# THE TASK
Restate word for word each line of the data, starting at the one containing "Remove the Get Requests threshold rule" and running through the last.
----- INPUT MATERIAL
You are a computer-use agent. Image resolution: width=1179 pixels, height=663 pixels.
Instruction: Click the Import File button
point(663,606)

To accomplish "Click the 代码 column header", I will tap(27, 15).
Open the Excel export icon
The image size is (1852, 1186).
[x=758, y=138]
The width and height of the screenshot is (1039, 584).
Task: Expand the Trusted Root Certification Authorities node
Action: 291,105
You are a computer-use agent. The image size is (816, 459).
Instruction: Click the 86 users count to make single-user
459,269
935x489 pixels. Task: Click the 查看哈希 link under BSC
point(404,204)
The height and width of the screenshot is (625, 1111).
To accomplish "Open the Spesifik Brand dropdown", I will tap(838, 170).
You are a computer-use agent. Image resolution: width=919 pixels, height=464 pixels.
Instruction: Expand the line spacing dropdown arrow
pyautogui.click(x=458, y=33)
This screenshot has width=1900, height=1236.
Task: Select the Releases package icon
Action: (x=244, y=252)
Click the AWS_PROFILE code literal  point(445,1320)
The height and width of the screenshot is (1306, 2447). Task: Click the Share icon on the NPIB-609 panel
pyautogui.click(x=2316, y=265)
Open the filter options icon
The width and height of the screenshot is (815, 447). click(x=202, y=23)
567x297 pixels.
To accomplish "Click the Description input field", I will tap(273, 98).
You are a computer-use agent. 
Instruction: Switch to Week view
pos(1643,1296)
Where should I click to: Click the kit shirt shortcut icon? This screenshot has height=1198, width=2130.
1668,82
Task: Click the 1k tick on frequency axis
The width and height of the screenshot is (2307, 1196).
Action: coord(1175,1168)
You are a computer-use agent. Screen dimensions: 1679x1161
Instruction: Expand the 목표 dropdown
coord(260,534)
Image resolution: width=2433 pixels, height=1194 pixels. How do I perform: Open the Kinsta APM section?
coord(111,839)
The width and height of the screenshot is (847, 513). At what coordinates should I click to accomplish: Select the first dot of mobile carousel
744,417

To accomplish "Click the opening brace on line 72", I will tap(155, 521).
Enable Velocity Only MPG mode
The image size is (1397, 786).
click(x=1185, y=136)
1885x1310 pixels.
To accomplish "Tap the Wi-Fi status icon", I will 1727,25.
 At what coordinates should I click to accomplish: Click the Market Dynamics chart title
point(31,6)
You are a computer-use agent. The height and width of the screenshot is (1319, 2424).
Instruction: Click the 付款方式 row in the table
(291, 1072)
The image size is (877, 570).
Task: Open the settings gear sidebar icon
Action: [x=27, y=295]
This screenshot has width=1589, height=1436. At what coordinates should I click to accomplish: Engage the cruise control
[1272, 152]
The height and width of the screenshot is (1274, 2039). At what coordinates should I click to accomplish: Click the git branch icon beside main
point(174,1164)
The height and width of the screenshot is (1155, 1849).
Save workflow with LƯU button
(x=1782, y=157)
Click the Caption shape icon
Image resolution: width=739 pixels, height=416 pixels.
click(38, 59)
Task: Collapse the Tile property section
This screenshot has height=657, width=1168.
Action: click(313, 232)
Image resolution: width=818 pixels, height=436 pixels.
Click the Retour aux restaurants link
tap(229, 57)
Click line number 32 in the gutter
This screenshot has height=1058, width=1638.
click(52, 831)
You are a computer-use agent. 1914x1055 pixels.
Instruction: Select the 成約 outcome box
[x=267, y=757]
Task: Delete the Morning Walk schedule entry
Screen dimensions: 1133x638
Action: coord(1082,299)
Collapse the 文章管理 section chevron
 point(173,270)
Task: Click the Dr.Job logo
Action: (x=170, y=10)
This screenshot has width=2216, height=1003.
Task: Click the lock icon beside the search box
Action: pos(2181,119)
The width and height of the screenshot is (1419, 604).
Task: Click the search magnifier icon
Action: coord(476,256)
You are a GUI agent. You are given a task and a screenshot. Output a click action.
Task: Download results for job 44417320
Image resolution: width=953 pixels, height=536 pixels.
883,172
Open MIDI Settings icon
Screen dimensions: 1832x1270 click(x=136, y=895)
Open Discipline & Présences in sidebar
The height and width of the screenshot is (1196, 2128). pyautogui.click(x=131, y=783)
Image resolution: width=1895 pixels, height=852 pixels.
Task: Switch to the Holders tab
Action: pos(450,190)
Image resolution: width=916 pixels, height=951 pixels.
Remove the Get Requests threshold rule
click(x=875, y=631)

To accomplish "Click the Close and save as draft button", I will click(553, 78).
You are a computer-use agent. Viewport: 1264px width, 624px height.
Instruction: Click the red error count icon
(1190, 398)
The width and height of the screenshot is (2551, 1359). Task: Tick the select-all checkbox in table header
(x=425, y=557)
----------
# EXERCISE RESPONSE
Remove the Get Requests threshold rule
click(x=875, y=631)

To accomplish "Click the Close and save as draft button", I will click(553, 78).
You are a computer-use agent. Viewport: 1264px width, 624px height.
Instruction: Click the red error count icon
(1190, 398)
The width and height of the screenshot is (2551, 1359). Task: Tick the select-all checkbox in table header
(x=425, y=557)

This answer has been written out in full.